Rows:

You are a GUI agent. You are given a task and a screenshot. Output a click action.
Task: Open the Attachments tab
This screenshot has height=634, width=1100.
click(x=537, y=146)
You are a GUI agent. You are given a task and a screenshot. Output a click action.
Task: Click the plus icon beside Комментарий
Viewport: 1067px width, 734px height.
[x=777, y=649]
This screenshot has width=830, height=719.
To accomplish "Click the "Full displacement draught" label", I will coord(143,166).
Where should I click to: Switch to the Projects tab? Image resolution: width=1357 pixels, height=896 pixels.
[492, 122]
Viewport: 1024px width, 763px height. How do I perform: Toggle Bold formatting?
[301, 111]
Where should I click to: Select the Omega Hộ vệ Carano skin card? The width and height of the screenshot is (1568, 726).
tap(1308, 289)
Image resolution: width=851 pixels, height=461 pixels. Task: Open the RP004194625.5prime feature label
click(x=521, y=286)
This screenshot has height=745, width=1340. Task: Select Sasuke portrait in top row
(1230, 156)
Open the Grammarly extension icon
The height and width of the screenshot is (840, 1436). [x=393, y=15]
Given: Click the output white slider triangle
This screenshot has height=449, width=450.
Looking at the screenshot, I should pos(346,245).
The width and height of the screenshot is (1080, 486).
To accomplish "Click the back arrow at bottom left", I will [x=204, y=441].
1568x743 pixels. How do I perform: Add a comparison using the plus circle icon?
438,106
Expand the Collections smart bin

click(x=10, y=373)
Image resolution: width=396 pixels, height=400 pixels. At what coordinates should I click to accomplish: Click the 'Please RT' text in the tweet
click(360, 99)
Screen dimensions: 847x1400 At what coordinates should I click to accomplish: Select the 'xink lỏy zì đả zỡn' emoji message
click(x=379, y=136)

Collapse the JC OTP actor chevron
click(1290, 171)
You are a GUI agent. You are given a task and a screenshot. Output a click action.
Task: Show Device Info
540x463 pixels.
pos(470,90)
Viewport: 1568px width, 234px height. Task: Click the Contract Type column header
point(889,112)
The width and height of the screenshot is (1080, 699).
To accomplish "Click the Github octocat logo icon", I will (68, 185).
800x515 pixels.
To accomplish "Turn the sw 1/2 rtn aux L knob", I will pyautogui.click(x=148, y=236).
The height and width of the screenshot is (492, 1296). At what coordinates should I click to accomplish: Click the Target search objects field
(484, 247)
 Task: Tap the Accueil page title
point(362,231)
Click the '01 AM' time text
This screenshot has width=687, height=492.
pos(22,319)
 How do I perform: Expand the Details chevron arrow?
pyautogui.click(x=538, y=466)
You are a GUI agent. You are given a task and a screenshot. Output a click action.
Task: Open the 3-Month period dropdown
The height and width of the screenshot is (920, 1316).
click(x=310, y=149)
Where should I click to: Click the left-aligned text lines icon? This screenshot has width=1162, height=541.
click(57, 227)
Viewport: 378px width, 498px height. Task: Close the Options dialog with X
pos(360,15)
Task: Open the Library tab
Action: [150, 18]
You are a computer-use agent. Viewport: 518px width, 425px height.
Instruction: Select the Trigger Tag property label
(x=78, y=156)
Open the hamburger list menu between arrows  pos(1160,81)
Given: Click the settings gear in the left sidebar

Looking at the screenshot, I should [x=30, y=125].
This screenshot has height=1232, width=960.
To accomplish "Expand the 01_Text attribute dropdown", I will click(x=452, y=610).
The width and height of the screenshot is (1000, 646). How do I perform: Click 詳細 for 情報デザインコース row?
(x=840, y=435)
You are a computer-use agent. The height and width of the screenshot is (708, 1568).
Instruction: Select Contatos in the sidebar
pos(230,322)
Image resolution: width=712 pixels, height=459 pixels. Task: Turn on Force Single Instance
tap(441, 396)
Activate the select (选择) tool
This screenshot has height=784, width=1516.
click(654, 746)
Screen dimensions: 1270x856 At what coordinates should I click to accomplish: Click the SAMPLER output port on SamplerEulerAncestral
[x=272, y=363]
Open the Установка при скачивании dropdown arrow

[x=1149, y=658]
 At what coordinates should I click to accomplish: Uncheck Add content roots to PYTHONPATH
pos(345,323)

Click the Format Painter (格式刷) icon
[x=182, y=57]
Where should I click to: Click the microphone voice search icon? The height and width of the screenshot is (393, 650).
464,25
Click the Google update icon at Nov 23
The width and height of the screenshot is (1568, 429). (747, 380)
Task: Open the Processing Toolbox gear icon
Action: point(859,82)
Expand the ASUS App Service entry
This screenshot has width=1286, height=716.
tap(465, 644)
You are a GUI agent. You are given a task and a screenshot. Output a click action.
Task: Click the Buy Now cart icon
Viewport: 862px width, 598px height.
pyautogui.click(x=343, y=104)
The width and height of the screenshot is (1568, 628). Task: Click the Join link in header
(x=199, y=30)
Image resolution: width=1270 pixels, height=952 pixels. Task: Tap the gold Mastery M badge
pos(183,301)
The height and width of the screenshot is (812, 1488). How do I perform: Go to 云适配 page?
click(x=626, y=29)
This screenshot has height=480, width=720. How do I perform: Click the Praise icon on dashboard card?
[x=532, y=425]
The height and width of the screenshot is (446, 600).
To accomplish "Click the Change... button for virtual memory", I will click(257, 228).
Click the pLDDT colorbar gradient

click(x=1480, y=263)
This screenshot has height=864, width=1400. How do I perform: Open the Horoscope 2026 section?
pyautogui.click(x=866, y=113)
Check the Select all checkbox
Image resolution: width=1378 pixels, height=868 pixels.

Stated goal: Write out word for word every line from the one containing "You are a computer-use agent. The" through the last line of the records, including both of those lines.

Written answer:
You are a computer-use agent. The height and width of the screenshot is (708, 1568).
Instruction: Select Contatos in the sidebar
pos(230,322)
Image resolution: width=712 pixels, height=459 pixels. Task: Turn on Force Single Instance
tap(441, 396)
Activate the select (选择) tool
This screenshot has height=784, width=1516.
click(654, 746)
Screen dimensions: 1270x856 At what coordinates should I click to accomplish: Click the SAMPLER output port on SamplerEulerAncestral
[x=272, y=363]
Open the Установка при скачивании dropdown arrow

[x=1149, y=658]
 At what coordinates should I click to accomplish: Uncheck Add content roots to PYTHONPATH
pos(345,323)

Click the Format Painter (格式刷) icon
[x=182, y=57]
Where should I click to: Click the microphone voice search icon? The height and width of the screenshot is (393, 650).
464,25
Click the Google update icon at Nov 23
The width and height of the screenshot is (1568, 429). (747, 380)
Task: Open the Processing Toolbox gear icon
Action: point(859,82)
Expand the ASUS App Service entry
This screenshot has width=1286, height=716.
tap(465, 644)
You are a GUI agent. You are given a task and a screenshot. Output a click action.
Task: Click the Buy Now cart icon
Viewport: 862px width, 598px height.
pyautogui.click(x=343, y=104)
The width and height of the screenshot is (1568, 628). Task: Click the Join link in header
(x=199, y=30)
Image resolution: width=1270 pixels, height=952 pixels. Task: Tap the gold Mastery M badge
pos(183,301)
The height and width of the screenshot is (812, 1488). How do I perform: Go to 云适配 page?
click(x=626, y=29)
This screenshot has height=480, width=720. How do I perform: Click the Praise icon on dashboard card?
[x=532, y=425]
The height and width of the screenshot is (446, 600).
To accomplish "Click the Change... button for virtual memory", I will click(257, 228).
Click the pLDDT colorbar gradient

click(x=1480, y=263)
This screenshot has height=864, width=1400. How do I perform: Open the Horoscope 2026 section?
pyautogui.click(x=866, y=113)
Check the Select all checkbox
Image resolution: width=1378 pixels, height=868 pixels.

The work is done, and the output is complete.